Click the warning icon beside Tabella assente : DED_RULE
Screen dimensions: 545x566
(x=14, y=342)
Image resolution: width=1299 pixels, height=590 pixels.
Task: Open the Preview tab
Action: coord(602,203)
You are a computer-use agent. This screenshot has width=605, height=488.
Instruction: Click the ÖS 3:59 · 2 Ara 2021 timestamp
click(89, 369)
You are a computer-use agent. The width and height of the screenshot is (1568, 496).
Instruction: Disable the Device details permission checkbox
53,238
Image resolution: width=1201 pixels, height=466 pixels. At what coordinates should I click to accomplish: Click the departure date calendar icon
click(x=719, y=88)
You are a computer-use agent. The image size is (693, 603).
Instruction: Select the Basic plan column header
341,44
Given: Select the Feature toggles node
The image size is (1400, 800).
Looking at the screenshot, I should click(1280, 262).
____________
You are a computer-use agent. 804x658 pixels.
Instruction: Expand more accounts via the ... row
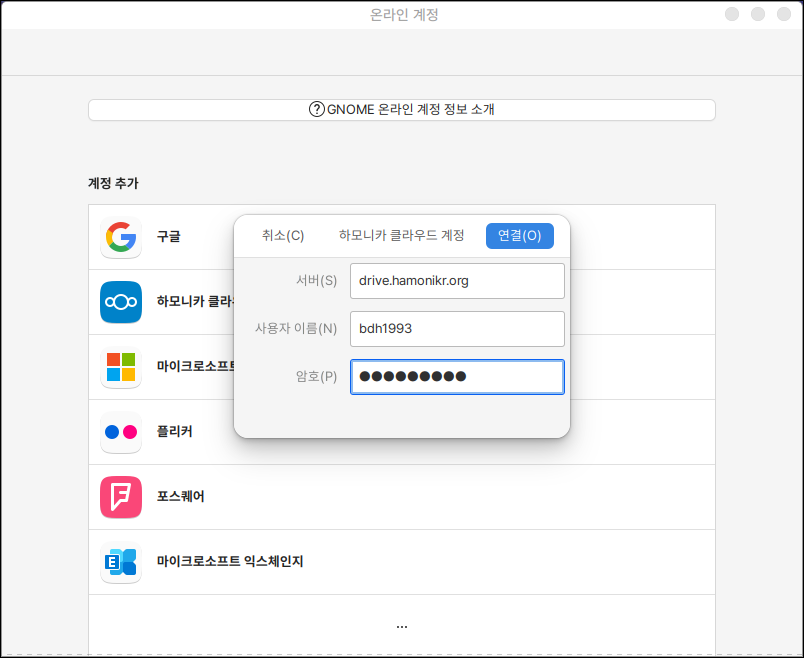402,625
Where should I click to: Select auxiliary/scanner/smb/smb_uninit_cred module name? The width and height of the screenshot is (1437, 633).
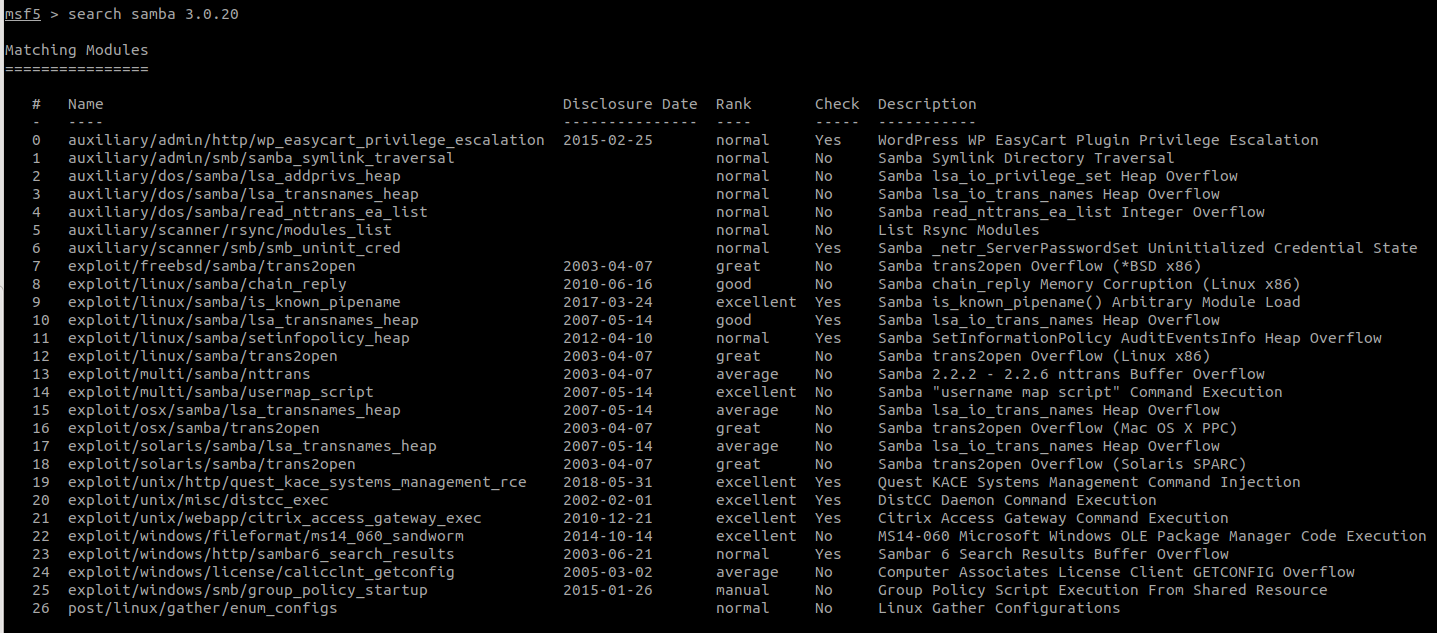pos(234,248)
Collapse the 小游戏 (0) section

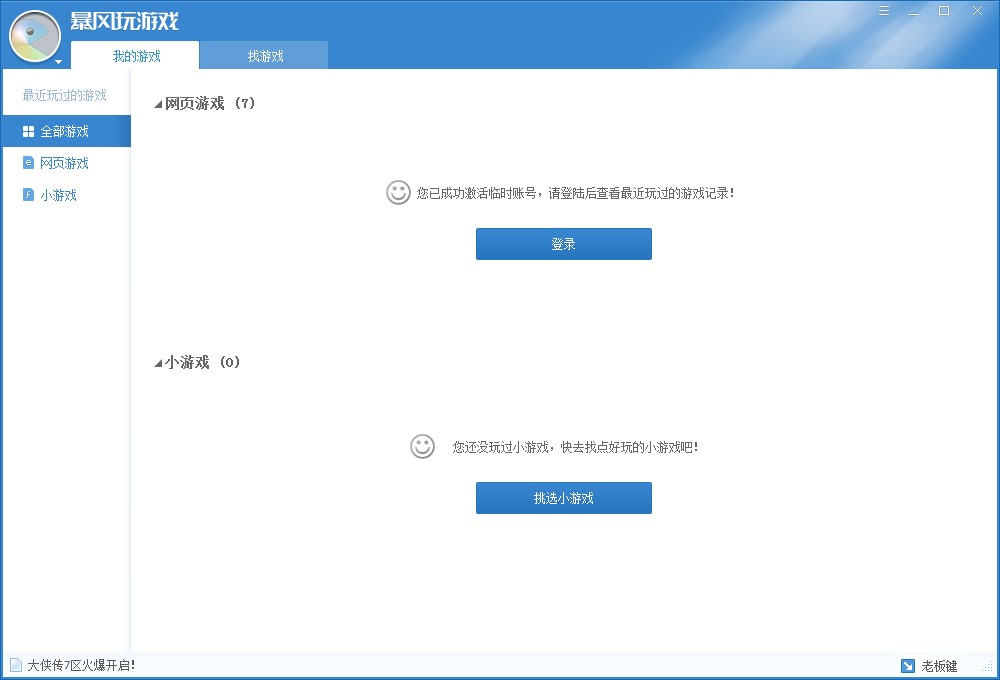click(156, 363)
____________
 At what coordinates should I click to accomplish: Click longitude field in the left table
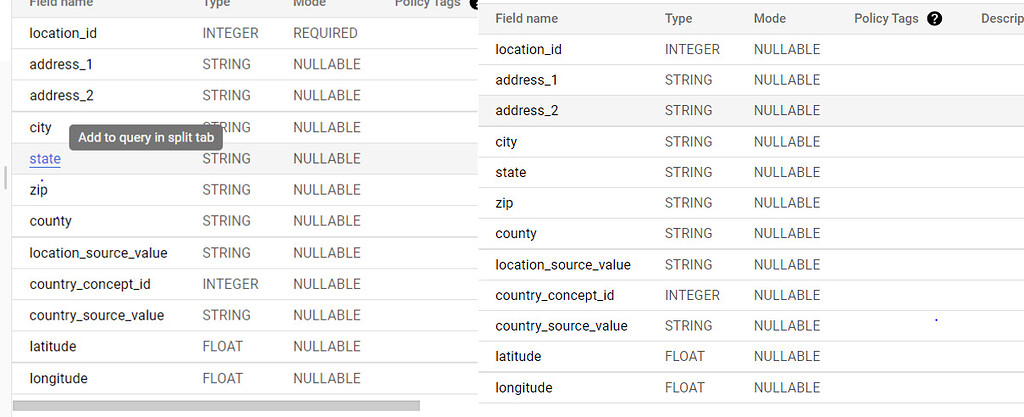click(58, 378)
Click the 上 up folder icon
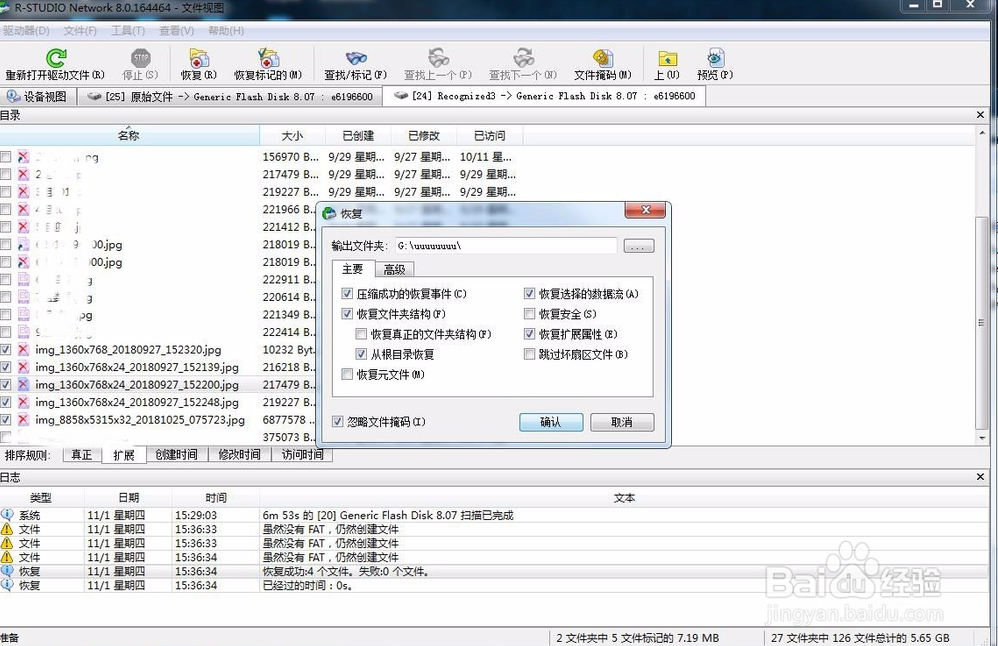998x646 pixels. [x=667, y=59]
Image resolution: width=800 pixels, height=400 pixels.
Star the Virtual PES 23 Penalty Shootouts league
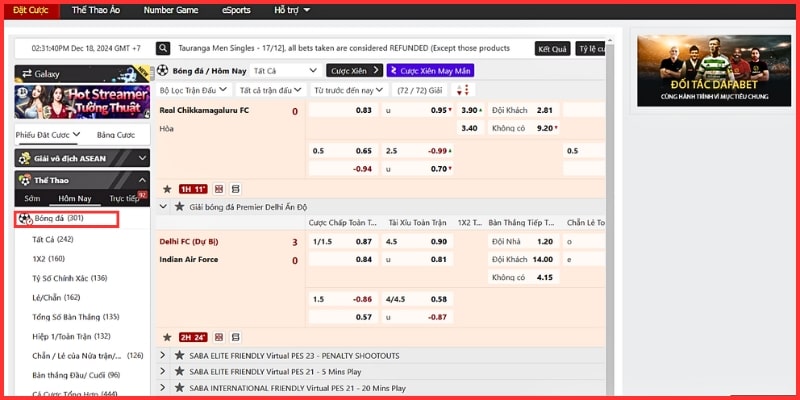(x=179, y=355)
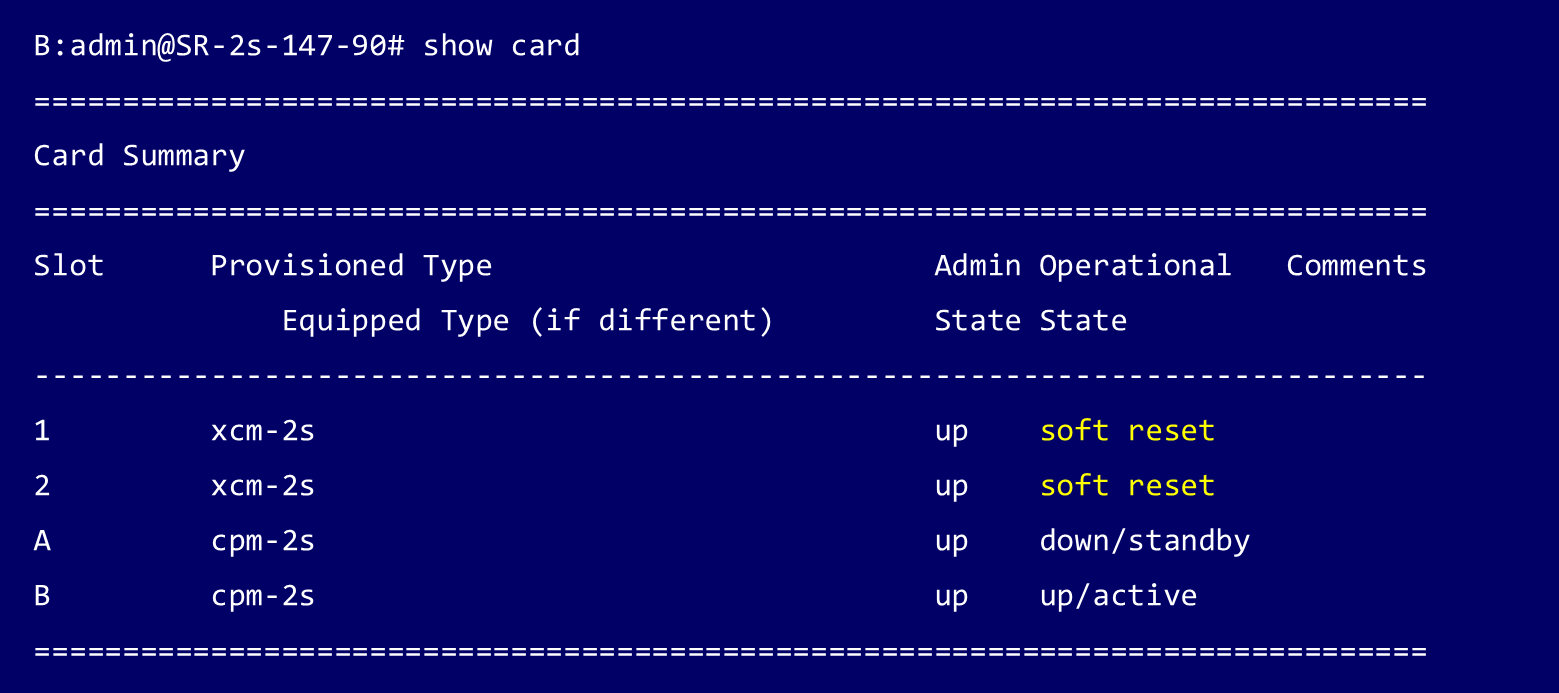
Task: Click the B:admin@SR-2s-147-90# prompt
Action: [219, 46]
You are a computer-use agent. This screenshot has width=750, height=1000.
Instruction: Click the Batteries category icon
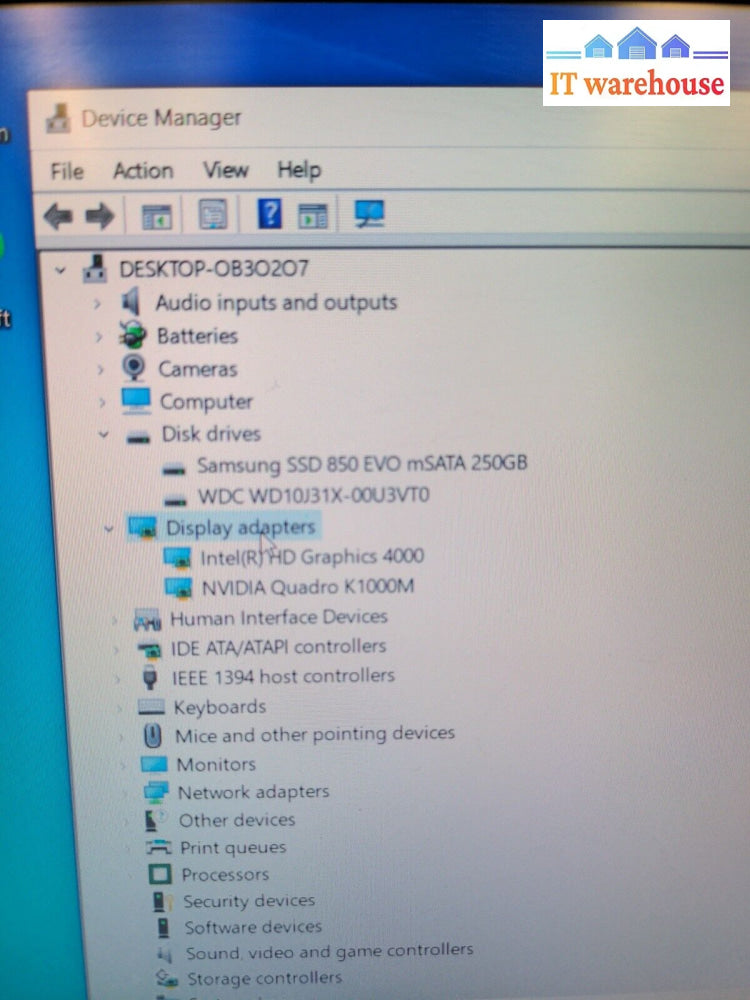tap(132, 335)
____________
[INSTRUCTIONS TO FOLLOW]: Identify each line in the entries with the word "agent" and copy it.

[THE COMPLETED TASK]:
You are a computer-use agent. This screenshot has width=605, height=488.
You are a computer-use agent. The width and height of the screenshot is (1568, 496).
You are a computer-use agent. The image size is (693, 603).
You are a computer-use agent. 804x658 pixels.
You are a computer-use agent. This screenshot has width=750, height=1000.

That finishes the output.